Ruby script: download document JPGs from ISSUU

Ian Wishart has released his excellent book ‘The Divinity Code‘ onto the wild woolly web. Sign up to issuu & download the document PDF now!

HOWEVER sometimes publishers don’t give you a PDF. You can download the JPGs individually using laborious methods, but come on! You’re using a computer.. a machine that specialises in automating boring tasks. Time for a script methinks.

This little ruby snippet downloads all the JPG files comprising a document from issuu.com, to the local directory. It needs a wee bit of setup.
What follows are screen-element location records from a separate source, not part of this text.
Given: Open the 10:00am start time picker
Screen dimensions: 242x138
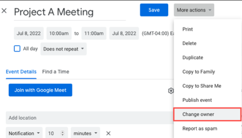Looking at the screenshot, I should pos(59,33).
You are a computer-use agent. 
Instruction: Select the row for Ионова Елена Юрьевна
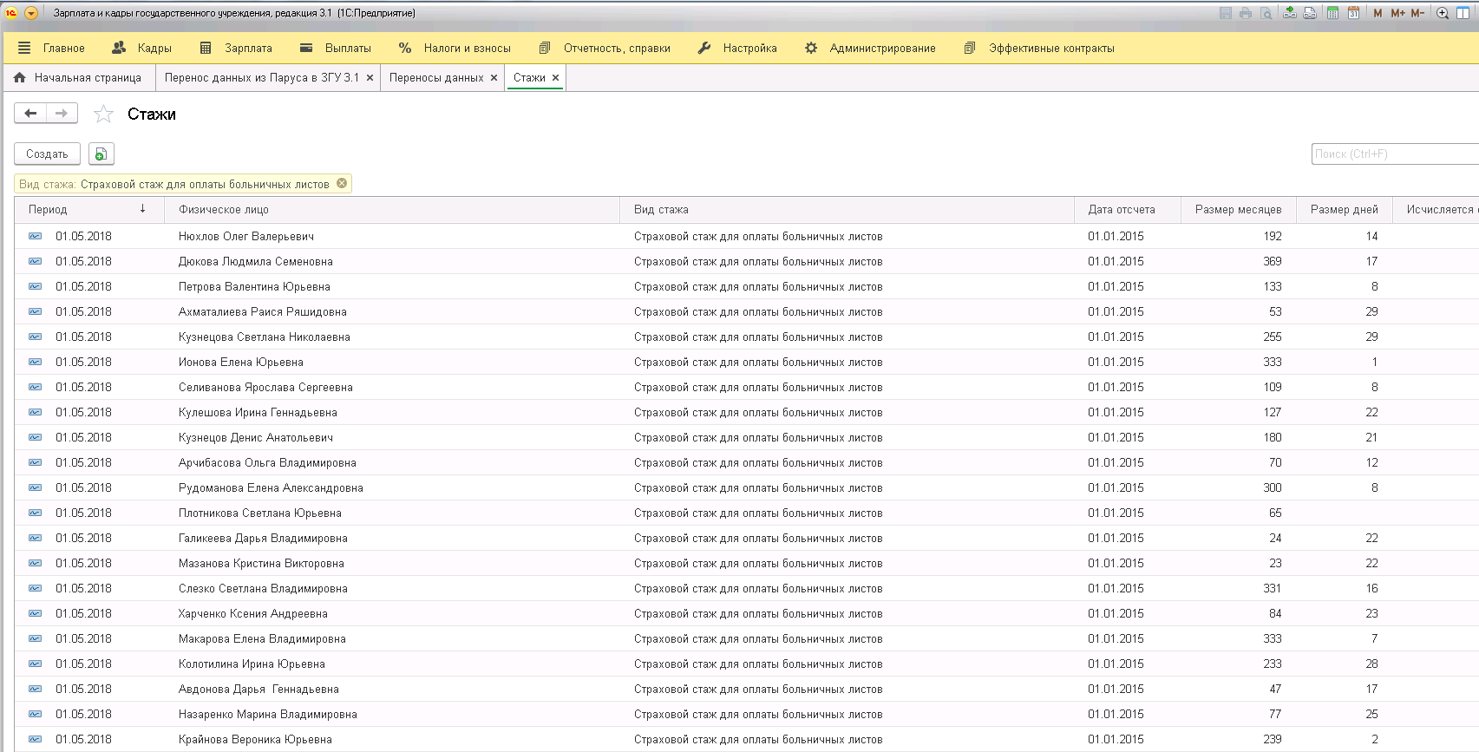point(241,362)

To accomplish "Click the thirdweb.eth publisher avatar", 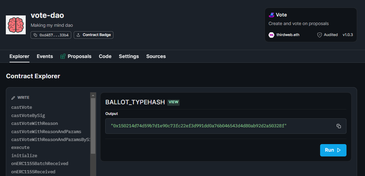I will [x=271, y=35].
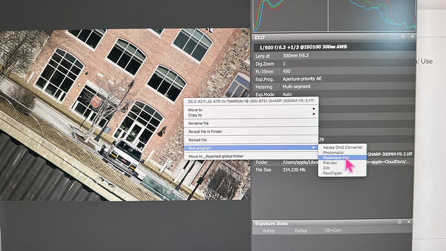Close the Exposure Stats panel
Image resolution: width=446 pixels, height=251 pixels.
click(409, 222)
Instructions are provided in the code comments.
NOTE you’ll need ruby installed to use it!

#-------------------------------------------------
# get_issuu.rb - retrieve all jpg's for a document
#-------------------------------------------------

# 1. Open the issuu.com document in your web browser, as usual
#    example: http://issuu.com/iwishart/docs/thedivinity
# 2. Read the document page count; set variable $PAGES below
# 3. From browser menu, choose View > Source
# 4. Do a text search for "documentId" 
# 5. Copy string such as "081230122554-f76b0df1e7464a149caf5158813252d9" 
#    to $PUB variable below
# 6. Execute script:
#    ruby get_issuu.rb

require 'open-uri'
$PUB="081230122554-f76b0df1e7464a149caf5158813252d9"
$PAGES=20

for $X in 1..$PAGES do
  $PX="page_#{$X}.jpg"
  $PADX="page_#{"%03d" % $X}.jpg"
  puts(Time.now.strftime('%Y-%m-%d %X') +" get "+ $PX +">>"+ $PADX)
  open($PADX,"wb").write(open("http://image.issuu.com/#{$PUB}/jpg/#{$PX}").read)
end
puts("#{Time.now.strftime('%Y-%m-%d %X')} DONE")

Hat tip: rubynoob.

About these ads

38 thoughts on “Ruby script: download document JPGs from ISSUU

  1. JPGs go to wherever the script is invoked.

    Try this
    1) copy the script “get_issuu.rb” to your desktop
    2) start command prompt and cd to desktop (C: \winnt\profiles\???\desktop , or C: \users\???\desktop , depends on your OS)
    3) run the script as described
    4) JPGs copied to the desktop :)

  2. I installed macruby on my mac and tried to run the script in terminal and got this message:

    get_issuu.rb:1: syntax error, unexpected $undefined, expecting ‘}’
    {\rtf1\ansi\ansicpg1252\cocoartf1038\cocoasubrtf350
    ^
    ???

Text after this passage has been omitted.